Given exercise: Copy out the data from its first line through the line containing "Action: (x=237, y=252)", both ends included, and leave the pictures out of your answer.

Data:
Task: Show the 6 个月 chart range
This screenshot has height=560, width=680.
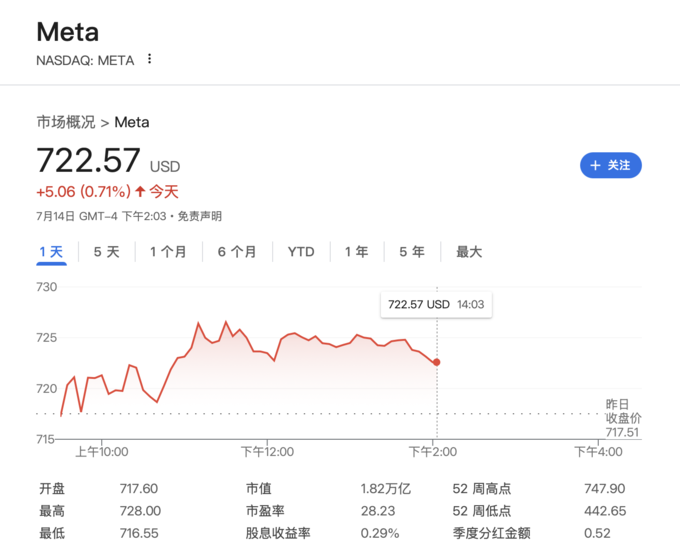Action: (x=237, y=252)

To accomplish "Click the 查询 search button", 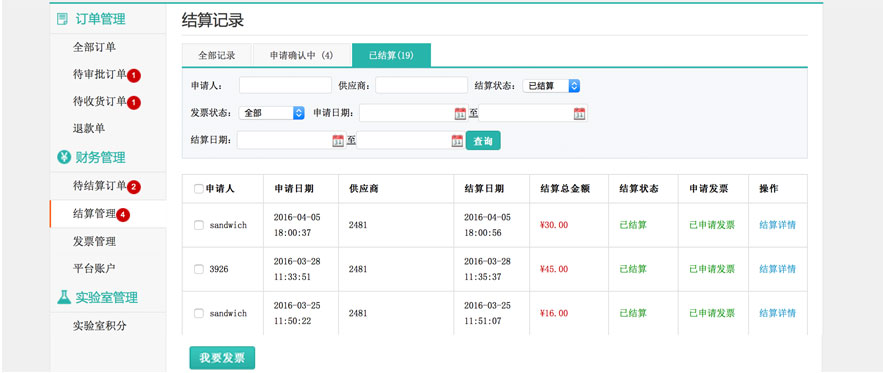I will point(483,140).
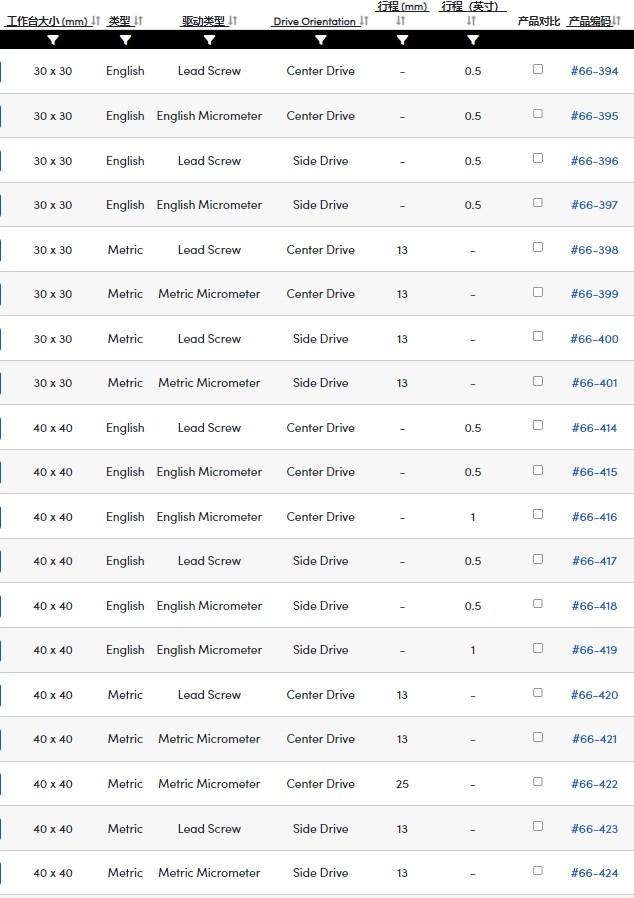Open filter funnel under 工作台大小 column

(53, 40)
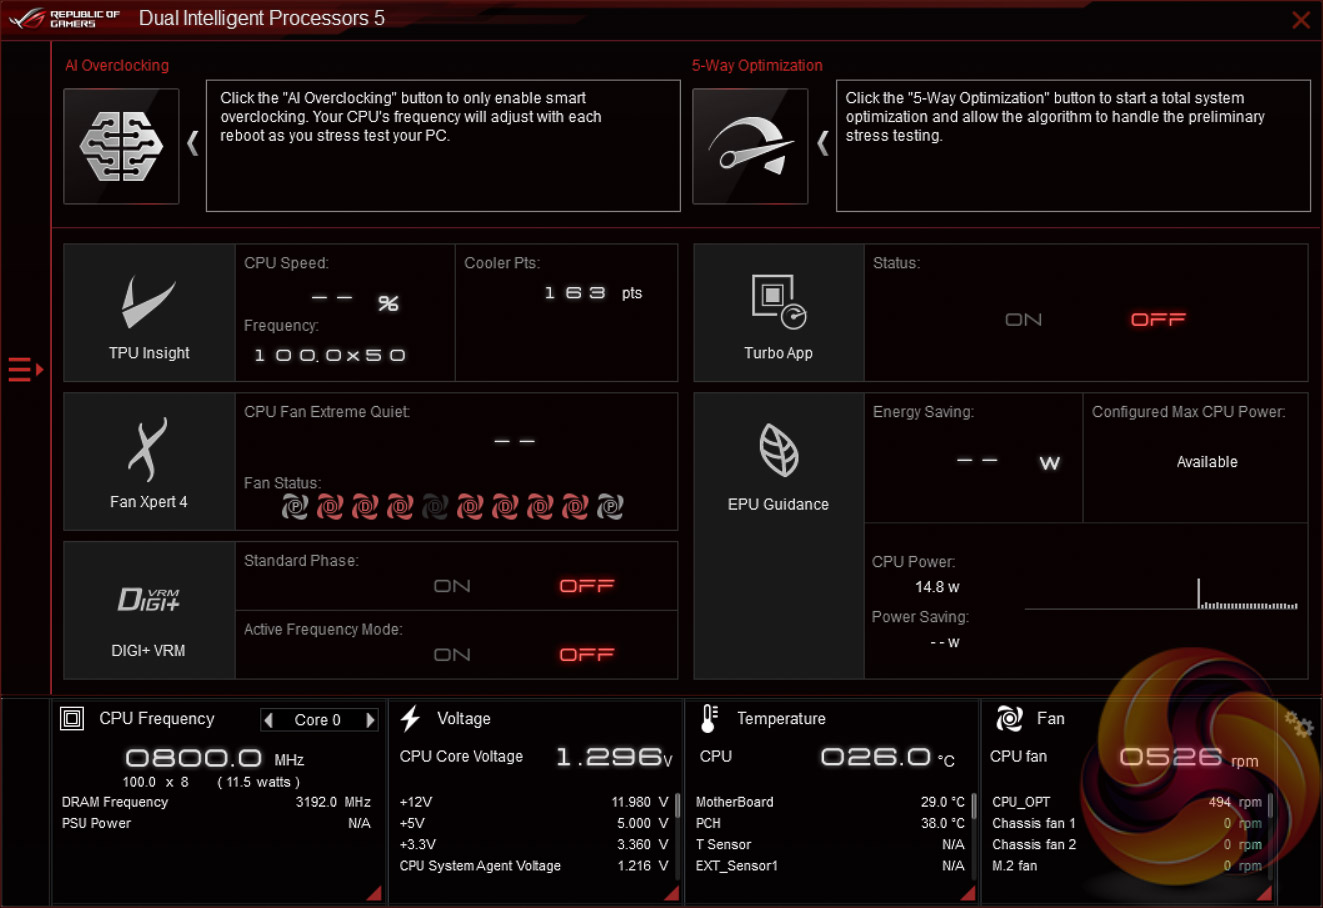Open the Turbo App panel
The image size is (1323, 908).
(778, 313)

Solution to the exercise:
Task: Show the 6 个月 chart range
This screenshot has height=560, width=680.
Action: (x=237, y=252)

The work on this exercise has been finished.